**WRITTEN TASK A**: Copy out the part of the forum thread about Billy the cat that begins at the words "## Paddypaws (May" and stops after "forever home soon.".
**WRITTEN TASK B**: According to the forum thread about Billy the cat, what is his adoption fee?
** start TEXT PASSAGE **
# Billy is in need of a loving home



## cats galore (Jul 17, 2012)

This little cat is approx 18 months old. He is blue and white (although he almost looks black on the photos). He is a stray that is trying to make himself at home at my Uncles house but sadly his cats won't tolerate him. He is very gentle but a little nervous and the other cats keep attacking him 
on the photo he looks dirty but we've cleaned him up now and he is a lovely looking boy
He is being neutered next week so will be ready for his forever home late next week. If anyone can give this little boy a loving home please get in touch. Adoption fee for him is £50

please note that he has been living rough and although he has been going into my uncles house and using a litter tray you may have the odd accident until he is settled


----------



## Paddypaws (May 4, 2010)

he is a gorgeous looking boy and I am sure someone will snap him up soon.


----------



## vivien (Jul 20, 2009)

He is gorgeous I hope he finds a forever home soon.

Viv xx


----------



## Joy84 (Nov 21, 2012)

Aww, what a handsome young man!
Hope he finds his forever home soon!


----------



## jill3 (Feb 18, 2009)

He's a lovely little chap. Hope someone comes along for him soon x


----------



## cats galore (Jul 17, 2012)

Billy left for his forever home in Nottingham last night. Have a lovely new life Billy - you deserve it


----------



## Joy84 (Nov 21, 2012)

Great news 
Thanks for the update CG!


----------



## Charity (Apr 17, 2013)

That's lovely, good luck Billy.


----------
** end TEXT PASSAGE **
** start DATASET EXTRACT **
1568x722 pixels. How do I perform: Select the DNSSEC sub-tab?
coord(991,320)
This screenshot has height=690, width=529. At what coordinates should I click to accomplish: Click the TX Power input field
** end DATASET EXTRACT **
**FINAL RESULT A**:
## Paddypaws (May 4, 2010)

he is a gorgeous looking boy and I am sure someone will snap him up soon.


----------



## vivien (Jul 20, 2009)

He is gorgeous I hope he finds a forever home soon.

**FINAL RESULT B**: £50